We can divide IT systems into transactional (OLTP) and analytical (OLAP). In general we can assume that OLTP systems provide source data to data warehouses, whereas OLAP systems help to analyze it.
1. Introduction & Evaluation of SAP BW
A warehouse is subject-oriented, integrated, time-variant, and non-volatile collection of data in support of management’s decision making process (as defined by Bill Inmon).
Data Warehouse: the process of designing, building, and maintaining a data warehouse system.
Tools available in the market: SAP BW, Informatica, Hyperion, data stage, cognos, Teradata
Need of BI System: to generate multi-dimensional reports, for which a multi-dimensional structure should be designed, the multi-dimensional structure is based on schema.
Detailed level data to aggregated data.
Use of information that enables origination to best decide, measure, manage, optimize performance, to achieve efficiency & financial benefits.
SAP Business Warehouse (BW) integrates data from different sources, transforms and consolidates the data, does data cleansing, and storing of data as well. It also includes data modeling, administration and staging area.

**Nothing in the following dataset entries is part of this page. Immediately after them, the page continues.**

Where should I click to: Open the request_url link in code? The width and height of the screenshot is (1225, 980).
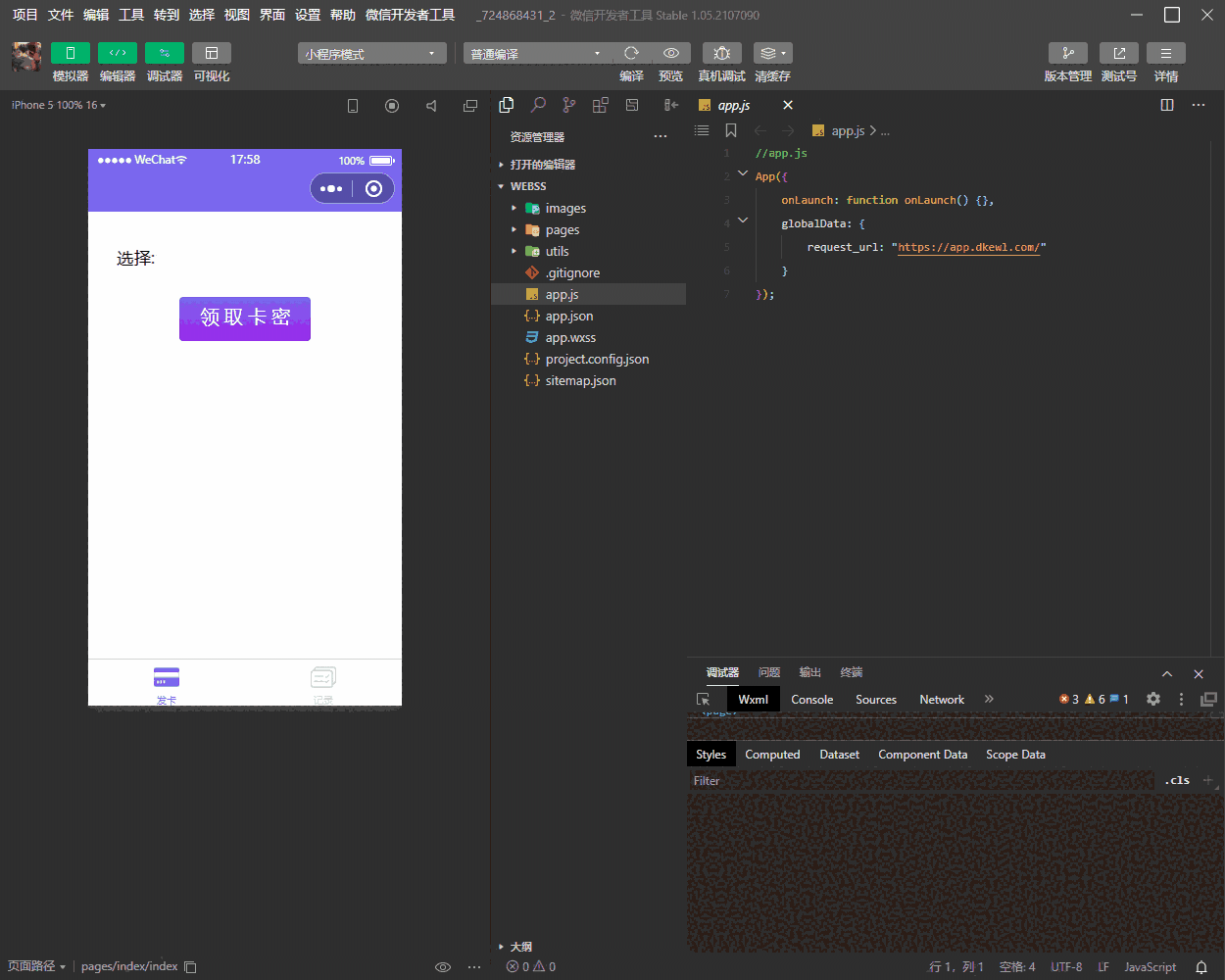click(968, 247)

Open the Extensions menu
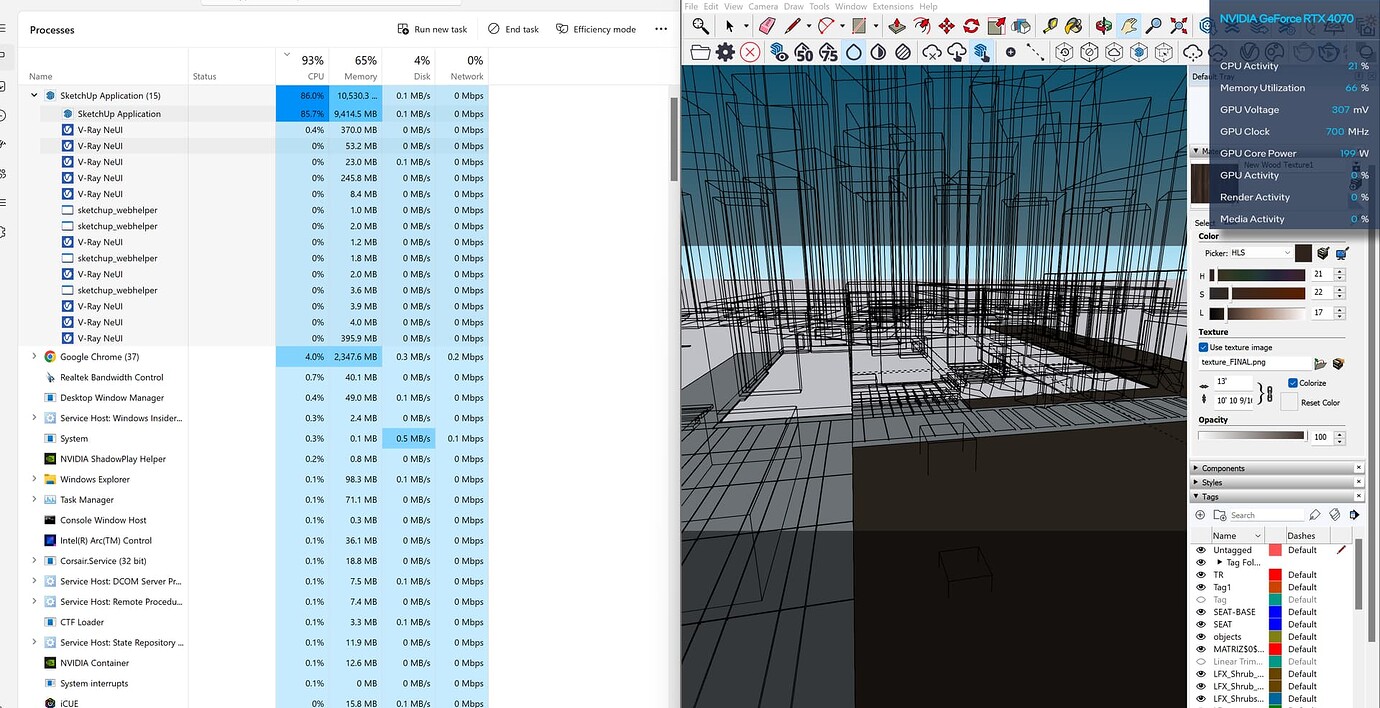point(892,6)
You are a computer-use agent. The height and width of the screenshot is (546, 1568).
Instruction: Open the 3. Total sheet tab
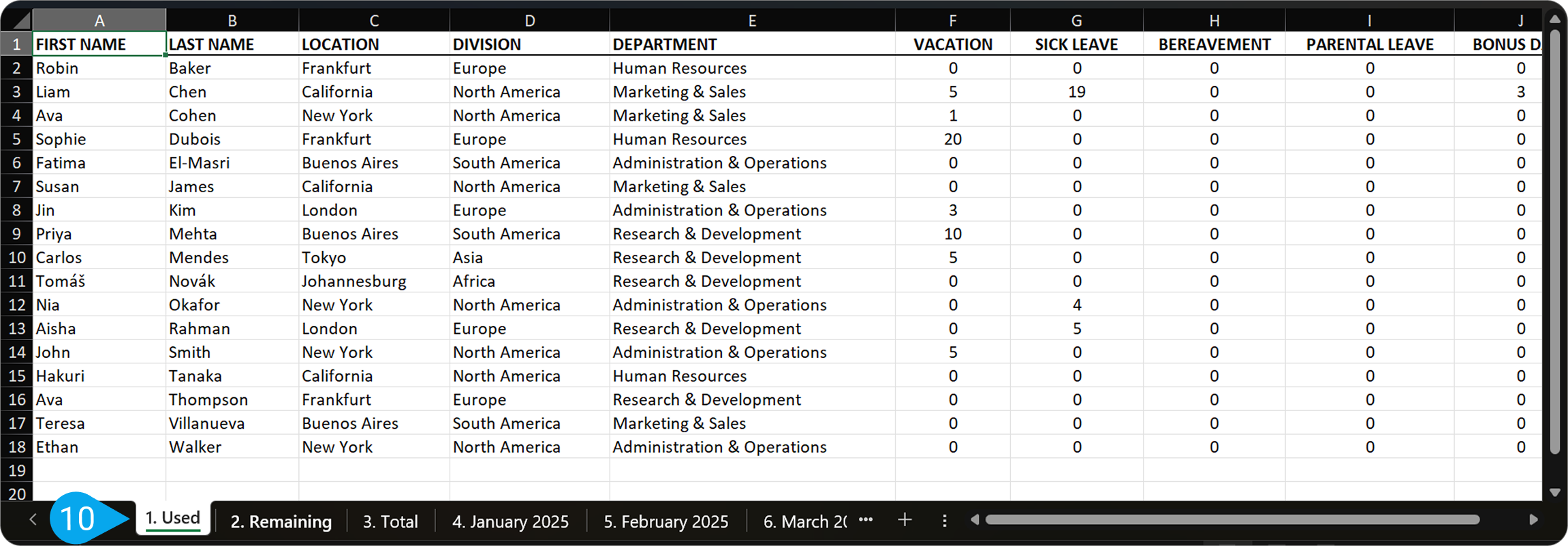[x=390, y=521]
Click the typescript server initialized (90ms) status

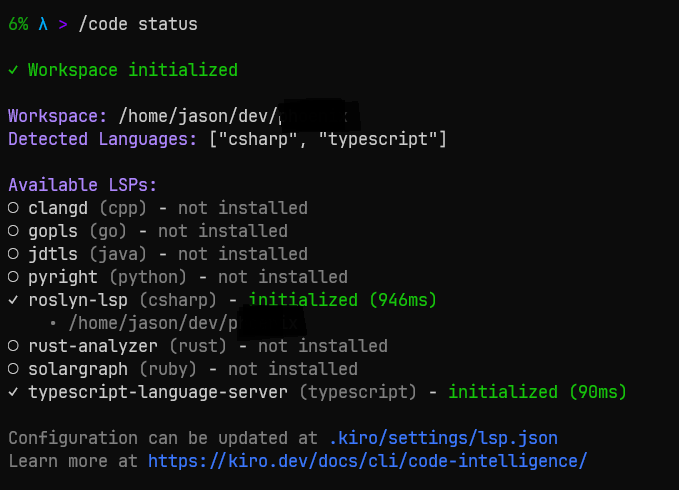(537, 392)
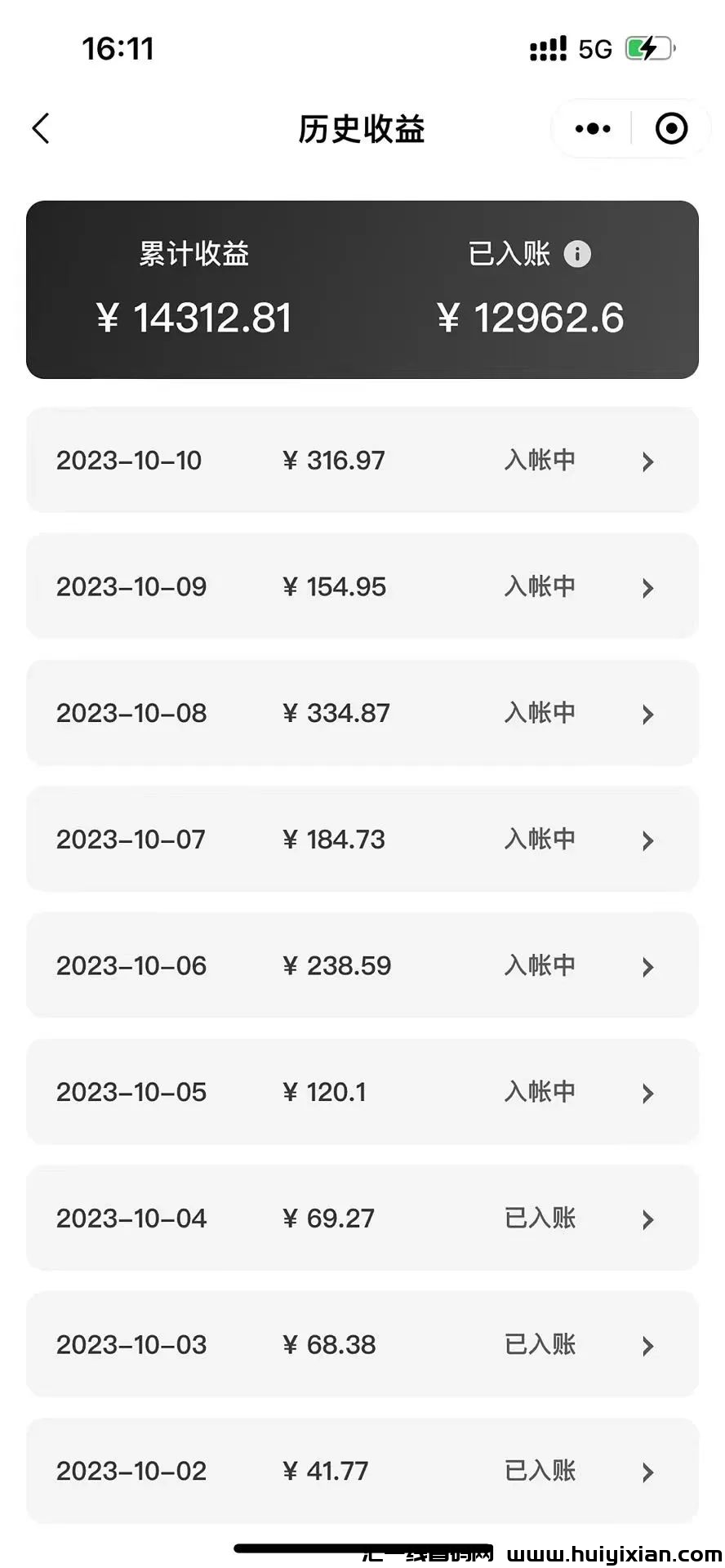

SAP Business Intelligence (BI) means analyzing and reporting of data from different heterogeneous data sources. It allows you to acquire data from multiple data sources, data staging, which can be further distributed to different BI systems. A SAP Business Intelligence system can work as a target system for data transfer or source system for distribution of data to different BI targets.
The Business Explorer (BEx) is a reporting and analysis tool that supports query, analysis and reporting functions in BI. Using BEx, you can analyze historical and current data to different degree of analysis.
BI objects consists of the following components −
- Roles
- Web templates and workbook
- Queries
- Info Provider
- Update Rules
- Info Source
- Transfer Rules
- Info Objects
- Data Sources
BI Architecture
Data Acquisition
Fetches the data from various available sources
Data warehouse
This is the staging layer where processing of data is done in different layers like PSA, DSO, data warehouse
Analytical engine
Bex
BI Accelerator
Process Chain
SP8 for SAP BW 7.4 has introduced BW’s newest modelling object: the Advanced DSO. The Advanced DSO is BW’s new major modelling object that plays a central role in any SAP BW on HANA data model. It is used as a classical DSO, info cube, PSA or write optimized DSO. The Advanced DSO manages to replace all of these objects by basically being all of them when creating the Object you have to decide about the properties the Info Provider shall have.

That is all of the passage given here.